PROLOG

 

Sarah lernte ich an einem frühen Sonntagmorgen im Februar 2000 kennen, gleich in der ersten Stunde, nachdem ich aufge­wacht war. Sie betrat den Raum, in dem ich an meinem Computer saß, kam auf mich zu und blieb vor meinem Schreibtisch stehen. Sie trug ein schwarzes, eng anliegendes Kleid mit rund geschnit­tenem Kragen und langen Ärmeln. Der Gedanke, sie muss es einen Abend zuvor angezogen und seitdem nicht mehr ausgezo­gen haben, durchstreifte den Raum zwischen uns.

Sie runzelte ein wenig, während sie mich beobachtete, als hätte sie eine kuriose Erscheinung vor den Augen, als entspräche dies, was sie sah, nicht unbedingt dem, was sie erwartet hatte.

Das irritierte Staunen in ihrem Blick, dachte ich gleich, musste unmittelbar mit dem Ausmaß dieser Erwartungen zusammengehangen haben. Was meine Erwartungen betraf, so hatte ich zu dem Zeitpunkt noch keine.  
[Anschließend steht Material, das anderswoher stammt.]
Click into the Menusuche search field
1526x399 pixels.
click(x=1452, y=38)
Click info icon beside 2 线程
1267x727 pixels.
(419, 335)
– „Ich bin Sarah Sylvia Sander“, sagte sie.

Sarah Sylvia Sanders Gesichtsausdruck war nicht zu deuten.

Leicht verachtend, ironisch, distanziert. Dennoch zärtlich, nachsichtig. Erwartungsvoll. Kampflustig.Zu widersprüchlich waren die Eindrücke, als dass ich dem, was ich sah, auch vertrauen konnte. Der Zwiespalt des Wahrnehmens zwischen schlichtem Hinsehen und bewussten Ansehen reizte mich und löste augenblicklich in mir eine Kettenreaktion aus, eine Bildlawine. Schnell ineinander fließende Sichten, die schließlich zu einem einheitlichen Gebilde verschmolzen.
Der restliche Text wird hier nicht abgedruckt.